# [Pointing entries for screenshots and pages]
=====

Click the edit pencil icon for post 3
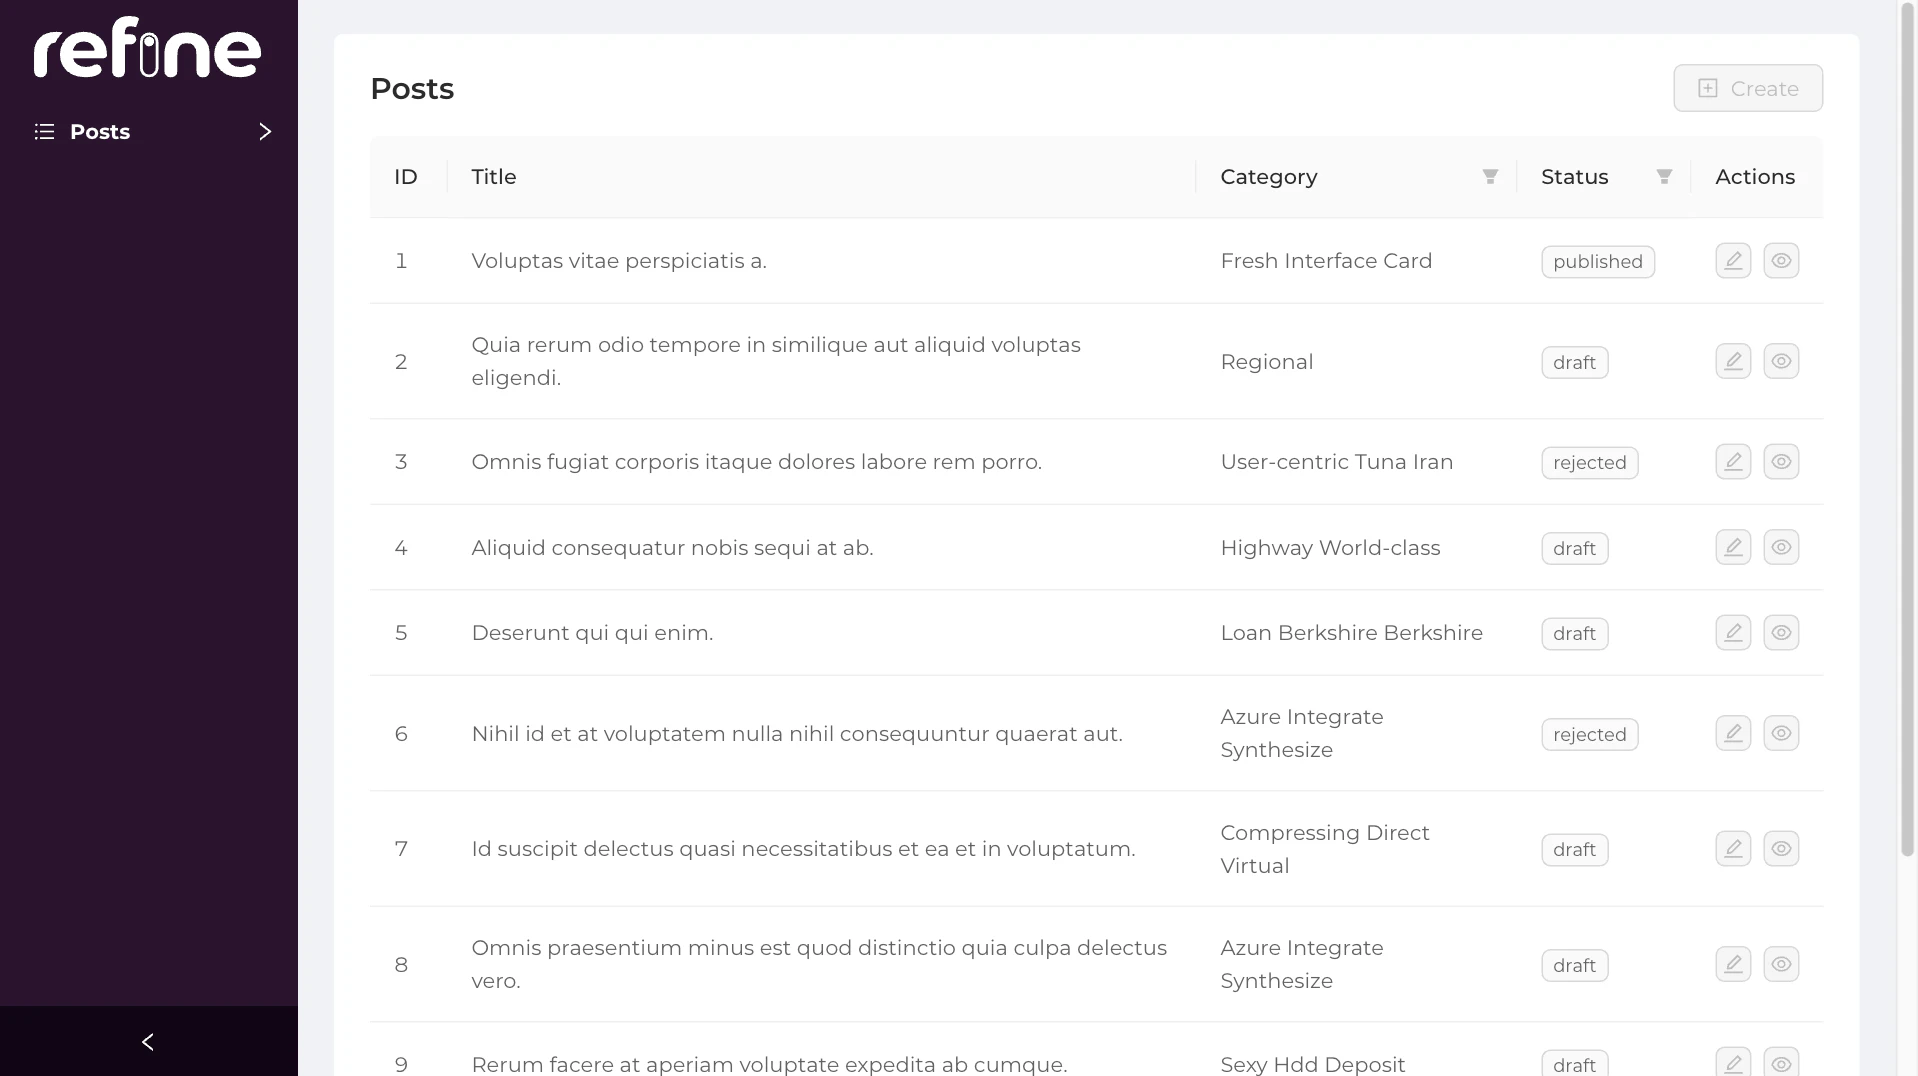Viewport: 1918px width, 1076px height. click(1733, 462)
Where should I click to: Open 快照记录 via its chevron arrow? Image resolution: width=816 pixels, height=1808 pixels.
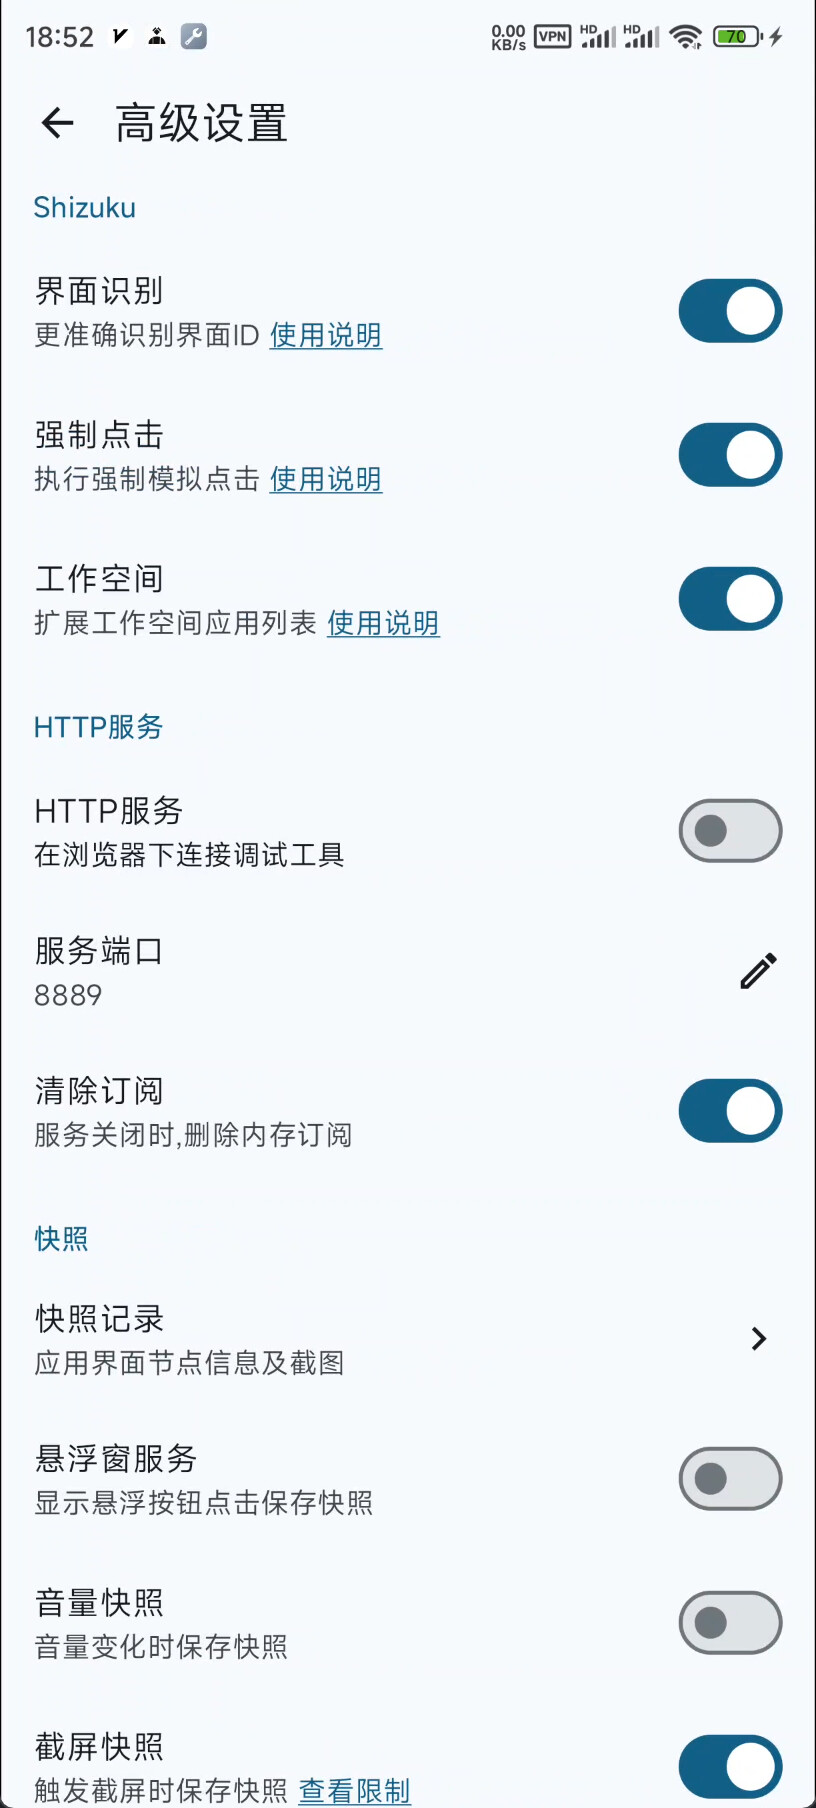[x=758, y=1339]
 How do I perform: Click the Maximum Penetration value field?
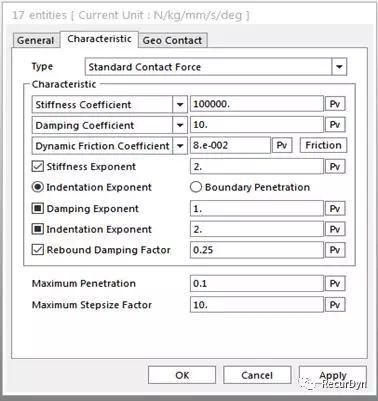(x=257, y=283)
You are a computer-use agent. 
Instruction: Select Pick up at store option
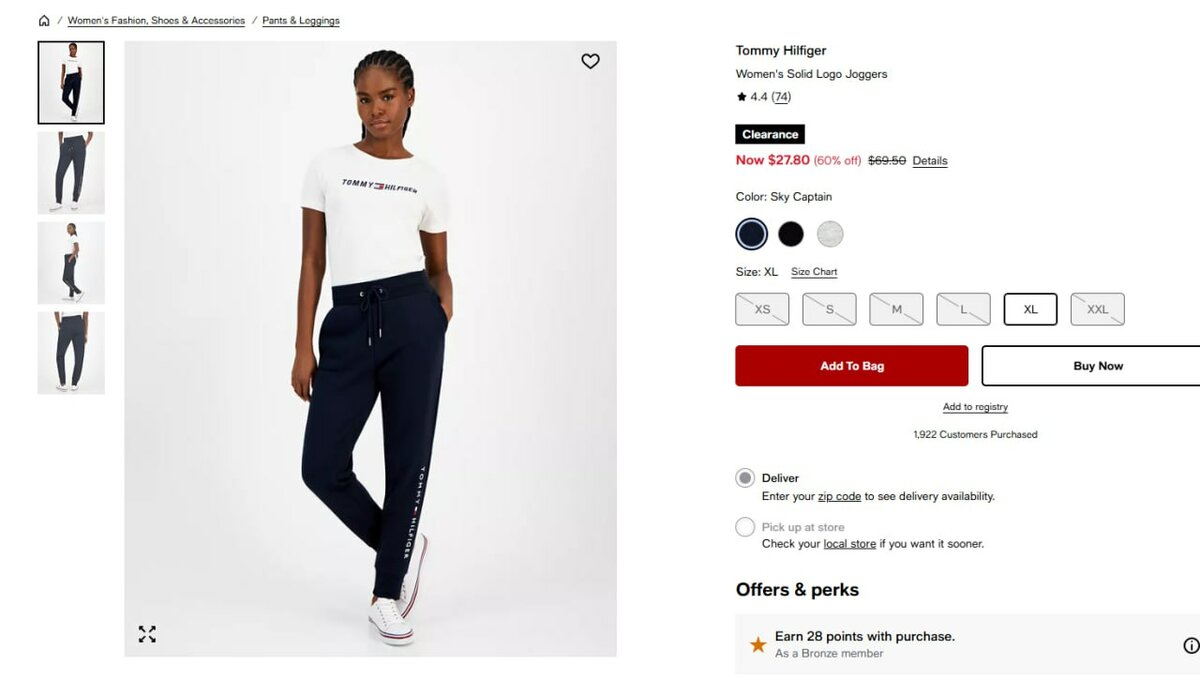pyautogui.click(x=745, y=527)
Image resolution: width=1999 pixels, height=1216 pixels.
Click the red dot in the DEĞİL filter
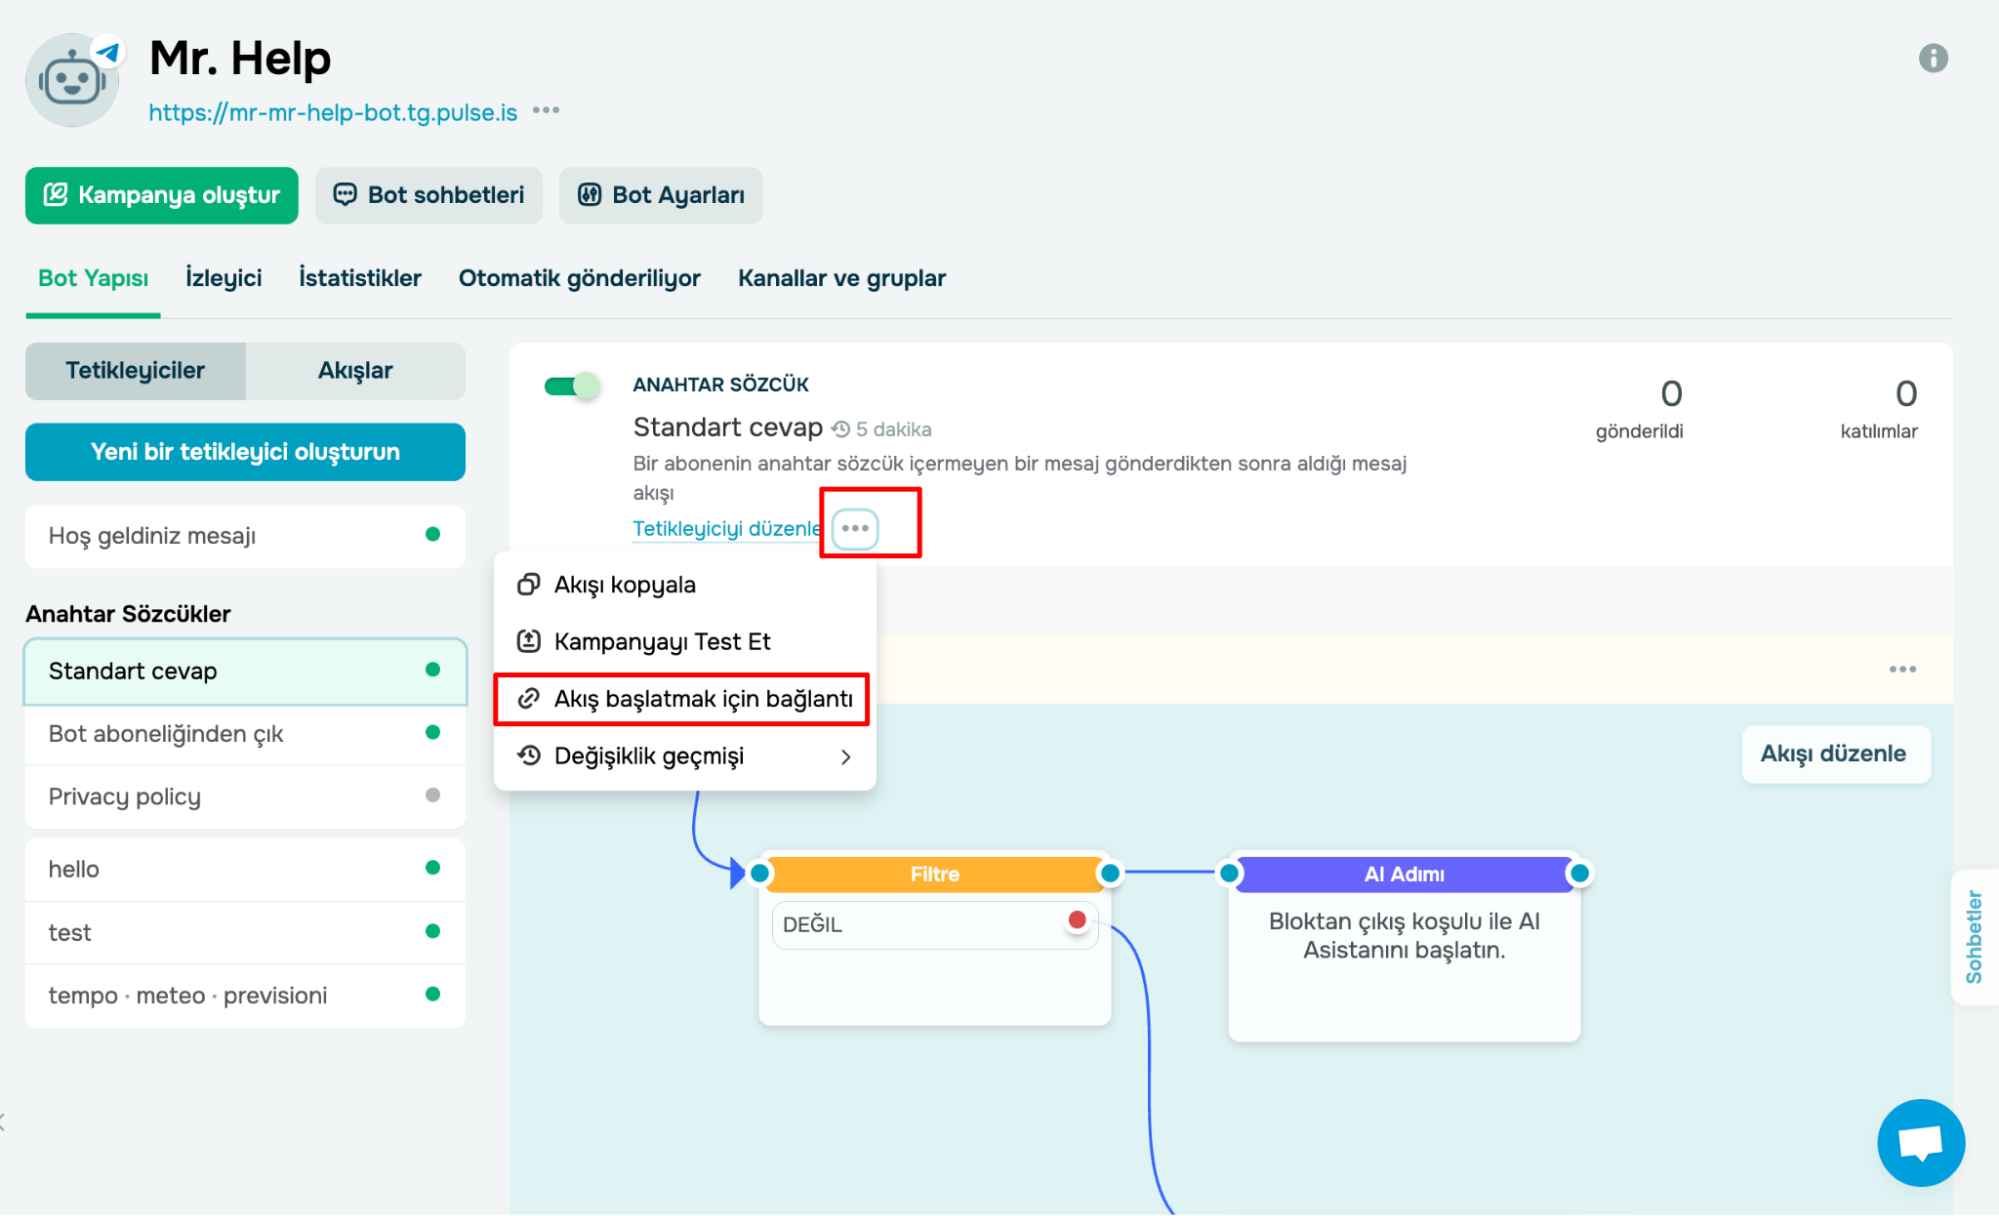point(1077,920)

=====

# [WHAT THE TASK ASKS]
Starting with the line with "Image resolution: width=1999" and going on through the end of the entries, write those lines out again, requests included, shifting every coordinate in the answers down by 76. Leave the pictures out.

# [EXERCISE RESPONSE]
Image resolution: width=1999 pixels, height=1216 pixels.
Click the red dot in the DEĞİL filter
point(1001,844)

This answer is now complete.